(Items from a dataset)
────────

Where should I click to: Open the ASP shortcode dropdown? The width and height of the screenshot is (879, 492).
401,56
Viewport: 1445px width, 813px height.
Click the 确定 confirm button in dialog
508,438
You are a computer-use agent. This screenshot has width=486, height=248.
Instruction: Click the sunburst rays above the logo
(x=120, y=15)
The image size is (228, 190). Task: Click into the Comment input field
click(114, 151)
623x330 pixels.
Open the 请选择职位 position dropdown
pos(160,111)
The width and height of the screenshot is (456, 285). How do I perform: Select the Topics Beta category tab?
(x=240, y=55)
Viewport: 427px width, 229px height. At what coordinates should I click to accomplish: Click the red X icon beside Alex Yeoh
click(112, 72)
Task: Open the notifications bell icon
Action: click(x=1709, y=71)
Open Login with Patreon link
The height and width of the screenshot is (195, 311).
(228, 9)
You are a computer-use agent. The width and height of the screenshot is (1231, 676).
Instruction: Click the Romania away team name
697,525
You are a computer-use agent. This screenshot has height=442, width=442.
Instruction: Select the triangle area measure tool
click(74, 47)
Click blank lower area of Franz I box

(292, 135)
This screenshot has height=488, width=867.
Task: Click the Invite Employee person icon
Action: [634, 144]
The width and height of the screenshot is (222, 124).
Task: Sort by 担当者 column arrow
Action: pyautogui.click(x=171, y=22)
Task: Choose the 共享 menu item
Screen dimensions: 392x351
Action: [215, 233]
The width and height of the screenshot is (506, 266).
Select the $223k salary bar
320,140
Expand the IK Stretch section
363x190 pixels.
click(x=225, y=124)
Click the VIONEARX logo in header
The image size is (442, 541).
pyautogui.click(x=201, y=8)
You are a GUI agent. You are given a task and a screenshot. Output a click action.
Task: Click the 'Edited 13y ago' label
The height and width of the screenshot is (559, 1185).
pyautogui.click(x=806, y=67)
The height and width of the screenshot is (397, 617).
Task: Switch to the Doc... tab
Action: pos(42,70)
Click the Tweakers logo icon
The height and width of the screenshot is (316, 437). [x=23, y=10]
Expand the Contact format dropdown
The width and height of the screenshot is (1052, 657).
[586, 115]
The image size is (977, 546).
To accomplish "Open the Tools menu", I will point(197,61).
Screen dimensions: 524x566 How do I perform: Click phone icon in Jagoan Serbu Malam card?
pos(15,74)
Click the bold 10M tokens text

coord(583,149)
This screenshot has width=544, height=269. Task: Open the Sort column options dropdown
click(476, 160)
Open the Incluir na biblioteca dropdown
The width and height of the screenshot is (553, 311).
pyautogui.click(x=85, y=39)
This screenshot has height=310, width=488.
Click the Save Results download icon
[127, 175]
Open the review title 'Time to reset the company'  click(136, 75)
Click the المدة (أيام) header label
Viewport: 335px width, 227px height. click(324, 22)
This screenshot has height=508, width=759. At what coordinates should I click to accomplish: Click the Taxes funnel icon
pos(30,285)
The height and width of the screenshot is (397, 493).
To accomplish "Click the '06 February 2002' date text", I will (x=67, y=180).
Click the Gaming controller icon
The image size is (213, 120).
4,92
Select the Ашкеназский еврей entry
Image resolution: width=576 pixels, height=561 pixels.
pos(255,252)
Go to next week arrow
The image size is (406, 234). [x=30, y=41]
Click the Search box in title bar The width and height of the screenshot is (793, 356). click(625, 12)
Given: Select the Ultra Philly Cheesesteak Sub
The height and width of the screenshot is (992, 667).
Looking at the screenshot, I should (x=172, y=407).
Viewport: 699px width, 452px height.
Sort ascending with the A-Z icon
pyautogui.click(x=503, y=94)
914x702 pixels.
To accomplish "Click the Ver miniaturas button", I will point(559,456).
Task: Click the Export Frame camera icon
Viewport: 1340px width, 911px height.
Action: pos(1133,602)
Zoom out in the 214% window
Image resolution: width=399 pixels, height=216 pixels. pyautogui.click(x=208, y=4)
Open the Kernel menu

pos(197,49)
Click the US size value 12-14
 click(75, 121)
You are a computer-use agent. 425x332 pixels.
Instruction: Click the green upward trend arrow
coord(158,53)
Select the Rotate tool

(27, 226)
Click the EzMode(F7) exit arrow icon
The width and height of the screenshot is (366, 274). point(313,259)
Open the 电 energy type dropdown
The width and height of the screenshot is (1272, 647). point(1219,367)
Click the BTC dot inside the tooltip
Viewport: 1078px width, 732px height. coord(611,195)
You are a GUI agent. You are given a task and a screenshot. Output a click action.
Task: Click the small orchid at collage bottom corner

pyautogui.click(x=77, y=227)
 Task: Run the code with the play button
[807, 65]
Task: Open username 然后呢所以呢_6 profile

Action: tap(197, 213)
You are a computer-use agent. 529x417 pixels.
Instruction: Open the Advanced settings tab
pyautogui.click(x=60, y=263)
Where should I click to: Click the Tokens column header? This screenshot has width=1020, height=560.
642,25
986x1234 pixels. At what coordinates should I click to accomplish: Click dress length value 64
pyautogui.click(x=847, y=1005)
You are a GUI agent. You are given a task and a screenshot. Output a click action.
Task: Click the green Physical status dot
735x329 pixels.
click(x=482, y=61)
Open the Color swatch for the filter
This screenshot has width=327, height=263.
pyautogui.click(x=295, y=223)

────────

Directions
After reading the entries above, state how many lines hold the word "title", with no text besides the number.

Task output
2